On August 31, the CFPB filed a supplemental brief in the U.S. Court of Appeals for the Ninth Circuit, arguing that the formal ratifications of then-Acting Director Mick Mulvaney and current Director Kathy Kraninger, paired with the U.S. Supreme Court’s ruling in Seila v. CFPB, are sufficient for the appellate court to enforce the CID previously issued against the law firm, and that “[s]etting aside the CID at this point would serve no valid purpose.” As previously covered by InfoBytes, in 2017, the CFPB ordered Seila Law to comply with a CID seeking information about the firm’s business practices to determine whether it violated the CFPA, the Telemarketing Sales Rule (TSR), or other federal consumer financial laws when providing debt-relief services or products, but the law firm refused to comply, arguing that the CID was invalid because the CFPB’s structure was unconstitutional. Last year, after the 9th Circuit upheld the CID (covered by InfoBytes here), Seila Law appealed the decision to the Supreme Court. Following the Supreme Court’s opinion in June—which held that the director’s for-cause removal provision was unconstitutional but was severable from the statute establishing the Bureau (covered by a Buckley Special Alert)—the Bureau noted that Kraninger formally ratified the agency’s decisions regarding the CID in July.

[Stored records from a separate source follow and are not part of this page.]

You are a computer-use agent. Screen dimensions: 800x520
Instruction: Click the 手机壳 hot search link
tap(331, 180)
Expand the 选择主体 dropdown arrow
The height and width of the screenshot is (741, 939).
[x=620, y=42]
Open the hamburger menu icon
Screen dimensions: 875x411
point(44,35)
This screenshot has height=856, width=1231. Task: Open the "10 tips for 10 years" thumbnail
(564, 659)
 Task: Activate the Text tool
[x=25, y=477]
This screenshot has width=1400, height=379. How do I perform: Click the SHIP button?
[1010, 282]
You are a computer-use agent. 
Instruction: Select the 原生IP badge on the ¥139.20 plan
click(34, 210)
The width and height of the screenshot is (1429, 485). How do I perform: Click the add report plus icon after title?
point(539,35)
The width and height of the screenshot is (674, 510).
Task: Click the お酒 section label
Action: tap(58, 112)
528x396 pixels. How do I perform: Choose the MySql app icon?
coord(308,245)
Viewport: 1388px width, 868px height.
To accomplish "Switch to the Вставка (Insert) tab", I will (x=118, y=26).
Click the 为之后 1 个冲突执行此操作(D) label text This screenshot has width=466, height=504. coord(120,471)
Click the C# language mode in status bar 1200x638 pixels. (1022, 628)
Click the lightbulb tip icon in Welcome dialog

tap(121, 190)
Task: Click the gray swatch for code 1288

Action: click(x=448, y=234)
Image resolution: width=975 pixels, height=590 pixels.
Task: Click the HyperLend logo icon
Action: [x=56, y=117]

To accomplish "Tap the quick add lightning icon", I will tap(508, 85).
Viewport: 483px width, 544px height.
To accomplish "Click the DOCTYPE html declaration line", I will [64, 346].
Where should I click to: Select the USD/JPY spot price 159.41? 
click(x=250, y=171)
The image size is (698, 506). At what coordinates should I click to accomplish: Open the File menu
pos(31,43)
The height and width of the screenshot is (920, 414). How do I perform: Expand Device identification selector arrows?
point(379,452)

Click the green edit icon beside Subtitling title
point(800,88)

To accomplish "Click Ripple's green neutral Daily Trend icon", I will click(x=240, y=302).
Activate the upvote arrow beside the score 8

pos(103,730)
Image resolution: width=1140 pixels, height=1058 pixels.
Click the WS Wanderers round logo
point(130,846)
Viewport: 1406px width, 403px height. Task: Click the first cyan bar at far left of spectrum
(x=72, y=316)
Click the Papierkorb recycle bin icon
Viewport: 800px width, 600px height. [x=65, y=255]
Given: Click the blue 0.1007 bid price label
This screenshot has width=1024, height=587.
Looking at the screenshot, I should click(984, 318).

Among other things, the Bureau highlighted in its brief Seila Law’s argument “that the CID still should not be enforced because at the time this action commenced, the Supreme Court had not yet held invalid the removal provision.” The Bureau countered that any defect in the initiation of this action has been resolved because the CID, and the action to enforce it, “have now been formally and expressly ratified” by two Bureau officials removable at will by the President. The Bureau also asked the 9th Circuit to consider what may happen if the appellate court chooses to ignore the ratifications and rule in favor of Seila Law. According to the Bureau, such a result “could also, depending on the [c]ourt’s reasoning, be used to raise doubts about the validity of other actions the Bureau has taken over the past decade and that a fully accountable Director has now also ratified.” Should the 9th Circuit choose to set aside the CID, the appellate court would not only further delay a “legitimate law-enforcement investigation,” but also “undermine the very Article II authority that the Supreme Court so emphasized in deciding this case,” the Bureau argued.